Gracie's tattoo is fading, along with her terror of crates, cars, or even just being outside. 

"There's no ceiling, there are no sides, so she was afraid of that," Hirst said. "She would sometimes scoot out the door and flatten."

"I think it was all such an incredible learning experience for him," Suzanne Brown-Pelletier said of her beagle, Sir Biscuit of Barkingham. "He had lived his life in a kennel, never been outside, so every single thing was new to him. Everything. Whether it was car rides, whether it was to shut a refrigerator door, whether it was accidentally dropping a fork on the floor. Everything was new, and I think that was a lot to absorb."
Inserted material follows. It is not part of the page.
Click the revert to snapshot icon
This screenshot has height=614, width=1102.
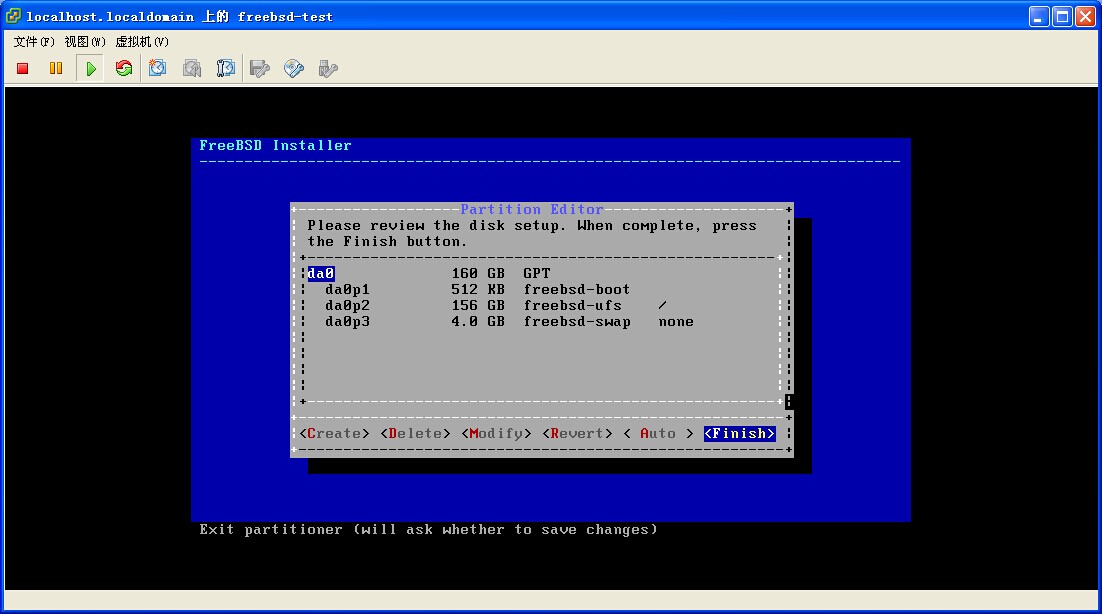coord(192,69)
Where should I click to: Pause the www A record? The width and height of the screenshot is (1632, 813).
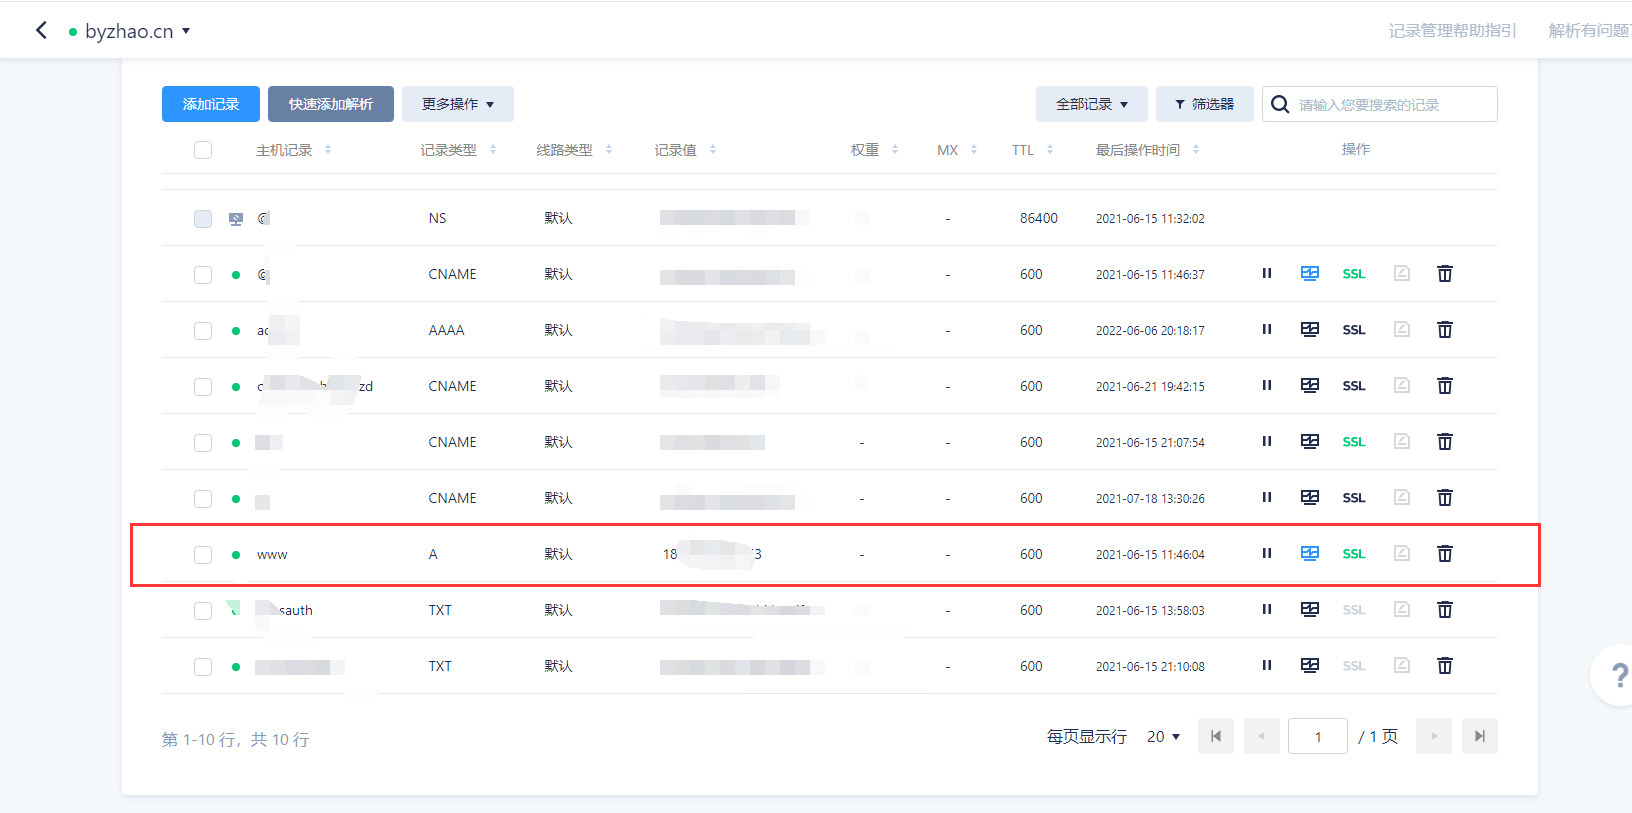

One year into their new lives, it was unique to reintroduce three of the Envigo beagles. Gracie, Biscuit, and Artemis Howl all had their share of sniffs, then seemed to settle into their new surroundings. Their owners had a chance to swap stories about their own learning curves with these nervous pups, and the joys of experiencing new things. 

"[She's] super cuddly, very affectionate, wild at times," Adam Ricci said as his beagle Artemis snuggled into his neck. "Tons of energy when she has a little moment of zoomies, when whatever she's feeling just wants to get out."

The reunion was also a rare moment for Hansberry and Murphy to see the results of their hard work. 

"This is a huge shot in the arm for myself, my team, our community, our board members here today," Murphy said. "We rarely take the opportunity to stop and look back, we're so present in the moment, we're so focused on what's ahead of us, who needs us next, what's the next life that's hanging in the balance? So to take this opportunity to stop and reflect a year later is really an important inspirational moment for our team."

These pups, all across the country, have now become ambassadors of sorts to incite change at the federal level, Hansberry told us, to better protect more animals. Because of what they saw at Envigo, Hansberry told us the Humane Society of the United States is pushing for the Better Care for Animals Act, which would give the U.S. Department of Justice more tools and remedies to enforce the Animal Welfare Act. That act already prevents breeding or research facilities from certain levels of animal cruelty, but the goal is to give the DOJ and the U.S. Department of Agriculture more room to enforce. 

"It's been gratifying," Hirst said. "Really gratifying to see the rebound."